There are several commercial products based on this new model, all mature, feature-rich, and used by major enterprises. Alooma is one of them. We’ll use our platform as an example, to showcase what the future of ETL testing looks like.
ETL testing analogy: bookkeeping in the 19th century
Source: Understanding and Using Early Nineteenth Century Account Books, Christopher Densmore
Bookkeeping, carried out at small shops and businesses around 150 years ago, was an early type of ETL. Let us explain. Purchases were logged in chronological order, and this data then needed to be parsed and converted into a usable form for analysis.
Here’s how it was done in the mid-19th century:
- The shop clerk, upon making a sale, would open the shop’s "Waste Book", a rough diary of financial transactions, and write down the date, items purchased, and price.

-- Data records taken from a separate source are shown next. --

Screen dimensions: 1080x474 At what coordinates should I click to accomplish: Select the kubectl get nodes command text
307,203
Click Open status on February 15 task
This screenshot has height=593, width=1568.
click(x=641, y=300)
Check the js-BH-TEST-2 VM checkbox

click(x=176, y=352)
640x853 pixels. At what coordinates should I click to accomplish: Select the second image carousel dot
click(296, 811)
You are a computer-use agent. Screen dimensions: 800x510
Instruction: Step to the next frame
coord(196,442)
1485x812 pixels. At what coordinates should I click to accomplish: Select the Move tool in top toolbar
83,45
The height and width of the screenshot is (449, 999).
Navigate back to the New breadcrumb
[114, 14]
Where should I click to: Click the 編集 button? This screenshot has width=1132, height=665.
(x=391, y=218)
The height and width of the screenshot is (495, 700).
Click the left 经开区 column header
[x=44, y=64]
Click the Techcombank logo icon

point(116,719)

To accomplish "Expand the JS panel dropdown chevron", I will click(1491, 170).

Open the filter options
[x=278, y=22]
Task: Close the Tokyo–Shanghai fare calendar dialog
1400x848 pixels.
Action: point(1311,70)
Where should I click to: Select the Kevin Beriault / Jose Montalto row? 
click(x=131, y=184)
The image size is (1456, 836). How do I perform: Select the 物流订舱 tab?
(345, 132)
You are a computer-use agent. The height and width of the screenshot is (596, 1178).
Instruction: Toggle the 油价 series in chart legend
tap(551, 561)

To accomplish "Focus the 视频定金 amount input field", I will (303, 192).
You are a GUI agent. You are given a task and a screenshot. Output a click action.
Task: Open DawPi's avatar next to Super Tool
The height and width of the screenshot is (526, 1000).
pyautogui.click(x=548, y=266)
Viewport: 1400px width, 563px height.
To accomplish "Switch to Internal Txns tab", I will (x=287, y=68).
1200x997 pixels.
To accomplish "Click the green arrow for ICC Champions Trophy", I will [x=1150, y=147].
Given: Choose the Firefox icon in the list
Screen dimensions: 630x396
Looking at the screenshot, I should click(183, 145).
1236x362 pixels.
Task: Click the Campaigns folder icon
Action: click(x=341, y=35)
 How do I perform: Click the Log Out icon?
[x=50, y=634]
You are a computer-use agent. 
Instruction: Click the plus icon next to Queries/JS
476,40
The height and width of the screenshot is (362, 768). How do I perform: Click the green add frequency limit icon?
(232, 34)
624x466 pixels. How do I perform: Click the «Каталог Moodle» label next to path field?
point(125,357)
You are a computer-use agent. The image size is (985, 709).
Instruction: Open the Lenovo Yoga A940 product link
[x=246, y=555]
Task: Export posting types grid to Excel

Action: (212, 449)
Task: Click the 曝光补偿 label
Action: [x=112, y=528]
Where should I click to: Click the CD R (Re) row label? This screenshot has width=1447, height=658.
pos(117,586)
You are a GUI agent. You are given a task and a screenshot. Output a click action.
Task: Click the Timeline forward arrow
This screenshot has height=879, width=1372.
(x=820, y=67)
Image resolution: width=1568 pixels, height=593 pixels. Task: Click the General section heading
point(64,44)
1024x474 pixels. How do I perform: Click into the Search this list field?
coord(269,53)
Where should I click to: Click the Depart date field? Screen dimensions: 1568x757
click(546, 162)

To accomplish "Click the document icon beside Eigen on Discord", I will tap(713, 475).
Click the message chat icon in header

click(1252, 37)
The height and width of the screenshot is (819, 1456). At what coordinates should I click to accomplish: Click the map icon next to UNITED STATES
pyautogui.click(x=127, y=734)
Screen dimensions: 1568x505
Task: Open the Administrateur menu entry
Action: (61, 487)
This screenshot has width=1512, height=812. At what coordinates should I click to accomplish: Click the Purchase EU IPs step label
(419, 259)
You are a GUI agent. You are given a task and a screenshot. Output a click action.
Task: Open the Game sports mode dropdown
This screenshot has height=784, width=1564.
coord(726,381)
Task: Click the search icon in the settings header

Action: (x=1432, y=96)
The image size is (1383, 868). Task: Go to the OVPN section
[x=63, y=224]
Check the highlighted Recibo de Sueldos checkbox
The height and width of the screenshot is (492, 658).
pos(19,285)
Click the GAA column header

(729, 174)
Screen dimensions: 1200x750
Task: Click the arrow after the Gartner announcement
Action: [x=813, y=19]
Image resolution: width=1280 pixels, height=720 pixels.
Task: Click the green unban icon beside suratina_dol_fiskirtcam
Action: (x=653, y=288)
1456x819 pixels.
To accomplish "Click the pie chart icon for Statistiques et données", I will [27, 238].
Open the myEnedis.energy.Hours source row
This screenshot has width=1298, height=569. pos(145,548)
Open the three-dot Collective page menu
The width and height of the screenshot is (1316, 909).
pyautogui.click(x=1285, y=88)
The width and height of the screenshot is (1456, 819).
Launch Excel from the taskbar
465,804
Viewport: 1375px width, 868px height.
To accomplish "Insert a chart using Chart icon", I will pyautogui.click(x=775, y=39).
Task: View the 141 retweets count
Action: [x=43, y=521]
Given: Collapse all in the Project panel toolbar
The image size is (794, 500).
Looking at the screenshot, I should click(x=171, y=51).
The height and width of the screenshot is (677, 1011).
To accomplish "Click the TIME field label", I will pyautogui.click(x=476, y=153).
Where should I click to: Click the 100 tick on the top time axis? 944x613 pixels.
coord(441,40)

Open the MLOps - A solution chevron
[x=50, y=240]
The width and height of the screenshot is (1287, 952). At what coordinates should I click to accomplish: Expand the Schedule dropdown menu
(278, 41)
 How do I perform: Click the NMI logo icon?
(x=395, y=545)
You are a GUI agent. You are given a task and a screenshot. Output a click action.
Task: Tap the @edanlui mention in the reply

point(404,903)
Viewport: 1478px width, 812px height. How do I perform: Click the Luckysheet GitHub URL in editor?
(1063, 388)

- When the shop owner purchased goods or services he’d also note those transactions in the Waste Book.
- The transactions are carefully typed into a "Day Book". This is still just a listing of day-to-day transactions.
- Later on, the shop owner or accounts manager would review the Day Book and copy transactions into the General Ledger, which has accounts for different payment categories, each with two columns: "debit" and "credit".
- Numerous similar transactions would be summarized into one line in the Ledger, such as "sundries" or "supplies".
- Amounts on each side of Ledger accounts were summed and compared to see if the book is balanced. Remember, with no calculators!
What can go wrong in this process?
- Purchases incorrectly recorded
- Details incorrectly or inconsistently copied from Waste Book to Day Book
- Mistakes in assignment of transactions to accounts in the Ledger
- Mistakes in summarization of amounts
If someone were to do this at enterprise scale, they would need something similar to our modern ETL testing process, to ensure that the final data was really correct.
Today all businesses go through the same process, but there is no need for meticulous testing to validate the data:
- Shop clerks use automatic cash registers with barcode scanning to record purchases, which prevents almost all mistakes in recording the data
- Products are recorded in a database and already allocated to payment categories
- Amounts are summarized automatically
Quite a change from the painstaking copying and manual consolidation of ages gone by. And we’re about to show you how a modern-day data pipeline can go through a similar transformation.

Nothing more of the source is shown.